Secondo l’insegnamento nomofilattico attinente al reato di cui all’articolo 600 ter, primo comma, C.p. il delitto di pornografia minorile costituisce reato di pericolo concreto,
“mediante il quale l’ordinamento appresta una tutela penale anticipata della libertà sessuale del minore, reprimendo quei comportamenti prodromici che, anche se non necessariamente a fine di lucro, ne mettono a repentaglio il libero sviluppo personale con la mercificazione del suo corpo e l’immissione nel circuito perverso della pedofilia”.
Pertanto, a parere delle Sezioni Unite, il delitto di pornografia minorile sussiste quando ricorre “una consistenza tale da implicare concreto pericolo di diffusione del materiale pedopornografico prodotto”.
Detto pericolo deve essere accertato di volta in volta dal Giudice, sulla base di vari elementi sintomatici, tra i quali le Sezioni Unite annoverano anche l’esistenza di una struttura organizzativa, seppure rudimentale, “atta a corrispondere alle esigenze di mercato dei pedofili” e “la disponibilità materiale di strumenti tecnici di riproduzione e/o trasmissione, anche telematica, idonei a diffondere il materiale pornografico in cerchie più o meno vaste di destinatari”.

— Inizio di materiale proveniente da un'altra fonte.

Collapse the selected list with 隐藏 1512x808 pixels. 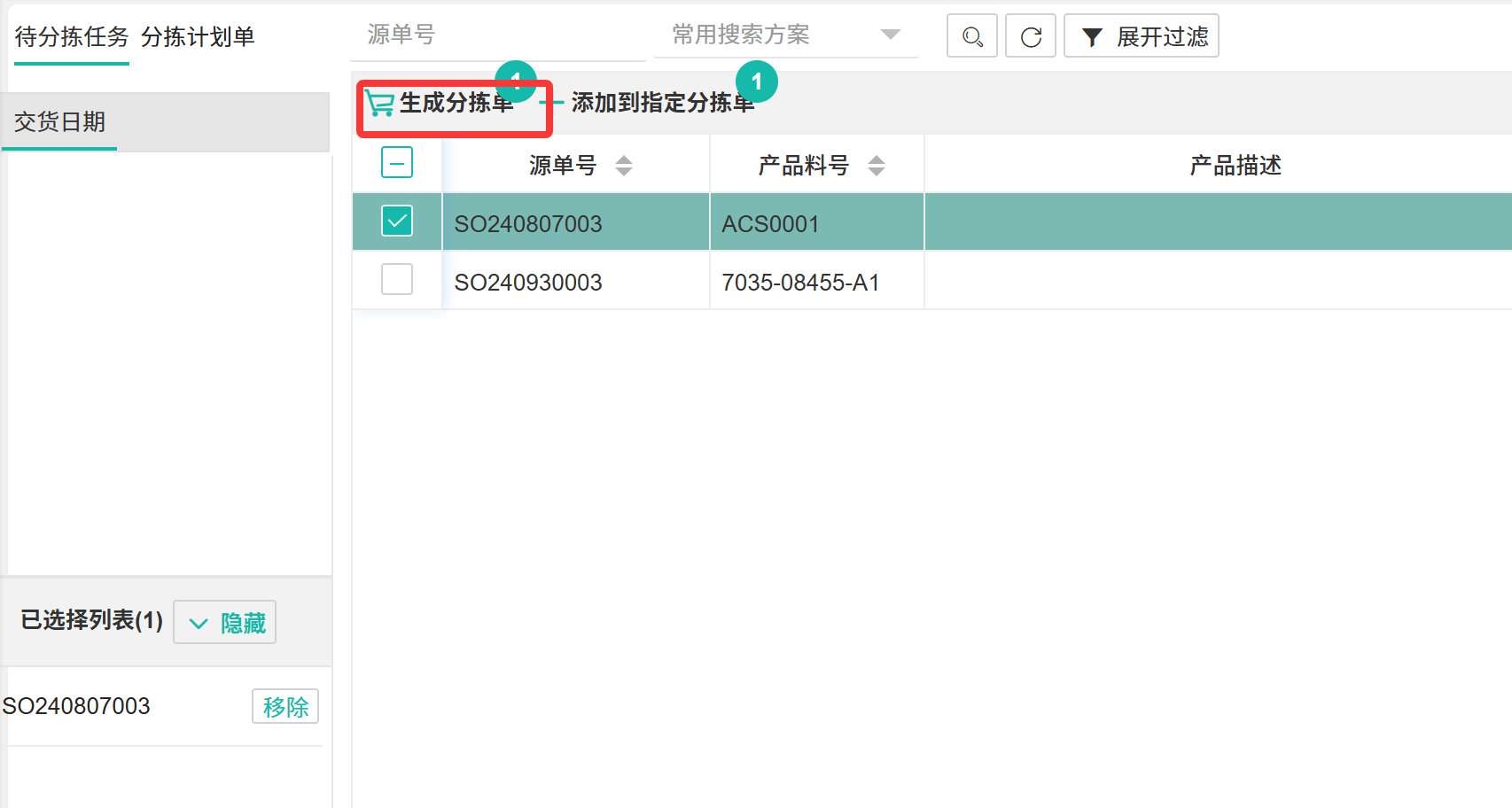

Essendosi negli ultimi quindici anni espanso in modo non prevedibile il fenomeno dei c.d. Social Networks ed in particolare Facebook, ciò ha comportato una maggiore potenza comunicativa anche tra privati nella rete.

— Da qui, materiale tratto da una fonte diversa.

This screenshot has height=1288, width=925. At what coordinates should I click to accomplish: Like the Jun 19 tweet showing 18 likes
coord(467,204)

Pertanto, laddove, le Sezioni Unite chiedevano al Giudice di merito di accertare di volta in volta la potenzialità concreta di diffusione, attualmente l’inserimento di materiale in un Social Network come Facebook non necessita alcuno specifico accertamento sulla potenzialità diffusiva.

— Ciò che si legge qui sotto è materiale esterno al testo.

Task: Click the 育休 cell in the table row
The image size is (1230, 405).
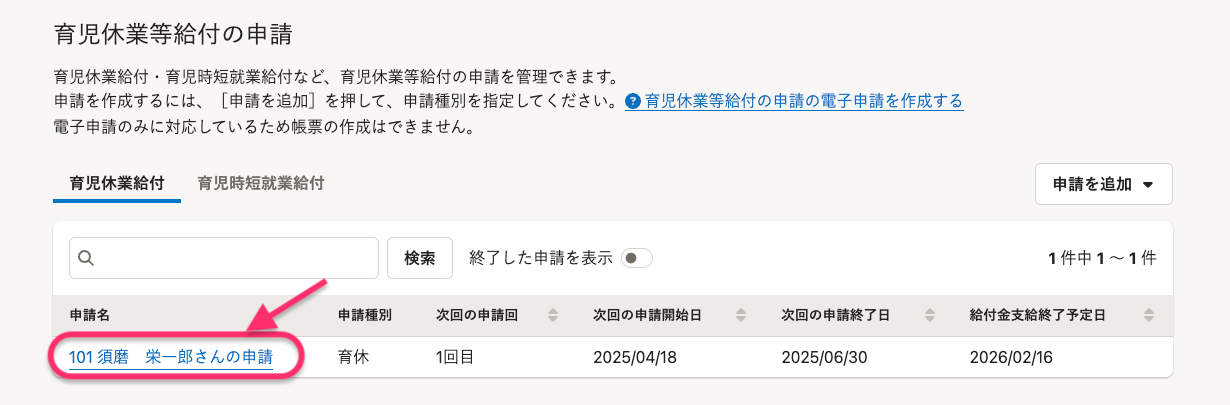Action: (355, 357)
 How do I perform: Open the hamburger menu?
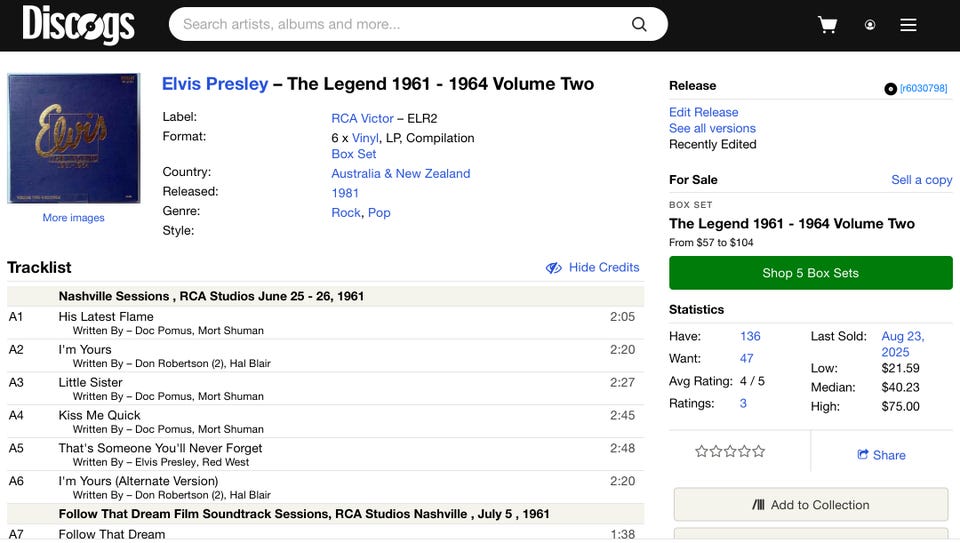[x=908, y=24]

E parimenti anche il riferimento a organizzazioni “rudimentali” o “embrionali” risulta ormai superato, tenuto conto della disponibilità quanto mai agevole che le strutture di comunicazione telematica sociale offrono oggi a chiunque se ne voglia avvalere, senza alcuna necessità di adoperarsi per porre in essere propri personali apparati.
La “piazza telematica” è aperta a tutti e la sua idoneità a diffondere quanto tutti vi versano, incluso il materiale pornografico, ha raggiunto un livello notoriamente così elevato da esonerare la necessità di valutazione del concreto pericolo nel momento in cui il materiale è inserito in un Social Network.
Il convogliamento di materiale, in questi casi, sulla bacheca di un account si traduce in una metastasi diffusiva con la massima facilità, per cui l’inserimento del materiale nel relativo meccanismo diffusorio è già di per sé potenzialmente idoneo, ovvero integra il pericolo concreto di diffusione anche tra i pedofili.